Brief Description (with illustration)
The nurse is a bodily caregiver. Provision of bodily care allows the nurse to comfort and learn the patient’s pathologic condition, treatment aspect, and person. Understanding, resulting from the integration of all three areas, allows the nurse to be an effective teacher and nurturer. The patient learns and is nurtured in the person (i.e., in the core aspect). Nurturance leads to effective rehabilitation, greater levels of self-actualization, and self-love.
Nursing occurs during one of two phases of medical care. Phase 1 medical care is the diagnostic and treatment phase; phase 2 is the evaluative, follow-up phase. The professional nurse’s role is in phase 2, and professional nursing practice requires a setting in which patients are free to learn. In phase 2 the nurse’s goal is to help the patient learn. Motivation to learn is ensured by advocating the patient’s learning goals and not the doctor’s curative goals. Once patient learning goals are co-determined with the nurse and motivation is therefore ensured, the patient will learn, and nurturance, rehabilitation, and self-love will follow. The overall goal for the patient is rehabilitation, which inspires a greater measure of self-actualization and self-love. (adapted from Chinn, P. L., & Kramer, M. (2018). Knowledge Development in Nursing: Theory and Process (10th ed.). St Louis: Elsevier.)
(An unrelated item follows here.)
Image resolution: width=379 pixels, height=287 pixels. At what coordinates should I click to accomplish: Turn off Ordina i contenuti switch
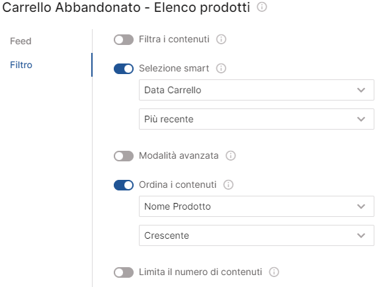[x=124, y=185]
Hall, L. E. (1966). Another view of nursing care and quality. In K. M. Straub & K. S. Parker (Eds.), Continuity in patient care: The role of nursing. Washington, DC: Catholic University Press.
Lydia E. Hall (1906-1969)
Lydia Hall was always interested in rehabilitative nursing and the role that the professional nurse played in the patient’s recovery and welfare. She spent her early years as a registered nurse working for the Life Extension Institute of the Metropolitan Life Insurance Company in Pennsylvania and New York where the main focus was on preventative health. She also had the opportunity to work for the New York Heart Association from 1935 to 1940. In 1941, she became a staff nurse with the Visiting Nurses Association of New York and stayed there until 1947. Hall also managed to be an advocate of community involvement in public health issues. And in 1950, she became a professor at Teacher’s College at Columbia, where taught nursing students to function as medical consultants. She was also a research analyst in the field of cardiovascular disease. She became involved in the establishment of the Loeb Center for Nursing and Rehabilitation at the Montefiore Medical Center (MMC) in the Bronx, New York, and served as its first Director. From her experience at Loeb Center, she developed her “care, core, cure” framework, which also emerged formally as the model upon when rehabilitative care was based.